#### TASK DESCRIPTION:
Reproduce every line of the listing below without any alteration.

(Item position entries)
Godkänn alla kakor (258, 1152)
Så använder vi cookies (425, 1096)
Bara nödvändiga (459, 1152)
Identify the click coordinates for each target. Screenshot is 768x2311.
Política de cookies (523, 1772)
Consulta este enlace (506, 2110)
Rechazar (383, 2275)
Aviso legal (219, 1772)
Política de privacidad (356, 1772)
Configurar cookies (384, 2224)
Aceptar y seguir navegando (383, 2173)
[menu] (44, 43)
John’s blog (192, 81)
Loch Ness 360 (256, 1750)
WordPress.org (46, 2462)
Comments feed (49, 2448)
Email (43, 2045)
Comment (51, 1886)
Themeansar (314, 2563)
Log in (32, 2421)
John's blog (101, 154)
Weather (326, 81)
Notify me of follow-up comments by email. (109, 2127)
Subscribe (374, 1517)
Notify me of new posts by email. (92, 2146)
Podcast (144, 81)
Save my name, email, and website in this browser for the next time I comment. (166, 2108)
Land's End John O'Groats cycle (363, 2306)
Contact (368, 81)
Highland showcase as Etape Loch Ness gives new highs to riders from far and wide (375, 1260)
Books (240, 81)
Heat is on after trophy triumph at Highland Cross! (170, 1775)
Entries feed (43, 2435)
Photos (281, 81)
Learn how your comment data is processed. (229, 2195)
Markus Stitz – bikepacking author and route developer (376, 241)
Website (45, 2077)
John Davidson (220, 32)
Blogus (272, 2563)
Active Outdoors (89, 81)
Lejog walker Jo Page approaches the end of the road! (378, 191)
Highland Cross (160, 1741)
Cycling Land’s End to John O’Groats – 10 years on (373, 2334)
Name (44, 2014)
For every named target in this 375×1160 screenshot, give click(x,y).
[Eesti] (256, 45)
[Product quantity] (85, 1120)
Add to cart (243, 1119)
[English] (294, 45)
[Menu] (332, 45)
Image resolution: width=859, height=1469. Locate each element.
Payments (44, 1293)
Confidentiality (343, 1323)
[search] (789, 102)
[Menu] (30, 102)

#### SOLUTION BELOW:
Godkänn alla kakor (258, 1152)
Så använder vi cookies (425, 1096)
Bara nödvändiga (459, 1152)
Identify the click coordinates for each target. Screenshot is 768x2311.
Política de cookies (523, 1772)
Consulta este enlace (506, 2110)
Rechazar (383, 2275)
Aviso legal (219, 1772)
Política de privacidad (356, 1772)
Configurar cookies (384, 2224)
Aceptar y seguir navegando (383, 2173)
[menu] (44, 43)
John’s blog (192, 81)
Loch Ness 360 (256, 1750)
WordPress.org (46, 2462)
Comments feed (49, 2448)
Email (43, 2045)
Comment (51, 1886)
Themeansar (314, 2563)
Log in (32, 2421)
John's blog (101, 154)
Weather (326, 81)
Notify me of follow-up comments by email. (109, 2127)
Subscribe (374, 1517)
Notify me of new posts by email. (92, 2146)
Podcast (144, 81)
Save my name, email, and website in this browser for the next time I comment. (166, 2108)
Land's End John O'Groats cycle (363, 2306)
Contact (368, 81)
Highland showcase as Etape Loch Ness gives new highs to riders from far and wide (375, 1260)
Books (240, 81)
Heat is on after trophy triumph at Highland Cross! (170, 1775)
Entries feed (43, 2435)
Photos (281, 81)
Learn how your comment data is processed. (229, 2195)
Markus Stitz – bikepacking author and route developer (376, 241)
Website (45, 2077)
John Davidson (220, 32)
Blogus (272, 2563)
Active Outdoors (89, 81)
Lejog walker Jo Page approaches the end of the road! (378, 191)
Highland Cross (160, 1741)
Cycling Land’s End to John O’Groats – 10 years on (373, 2334)
Name (44, 2014)
For every named target in this 375×1160 screenshot, give click(x,y).
[Eesti] (256, 45)
[Product quantity] (85, 1120)
Add to cart (243, 1119)
[English] (294, 45)
[Menu] (332, 45)
Image resolution: width=859, height=1469. Locate each element.
Payments (44, 1293)
Confidentiality (343, 1323)
[search] (789, 102)
[Menu] (30, 102)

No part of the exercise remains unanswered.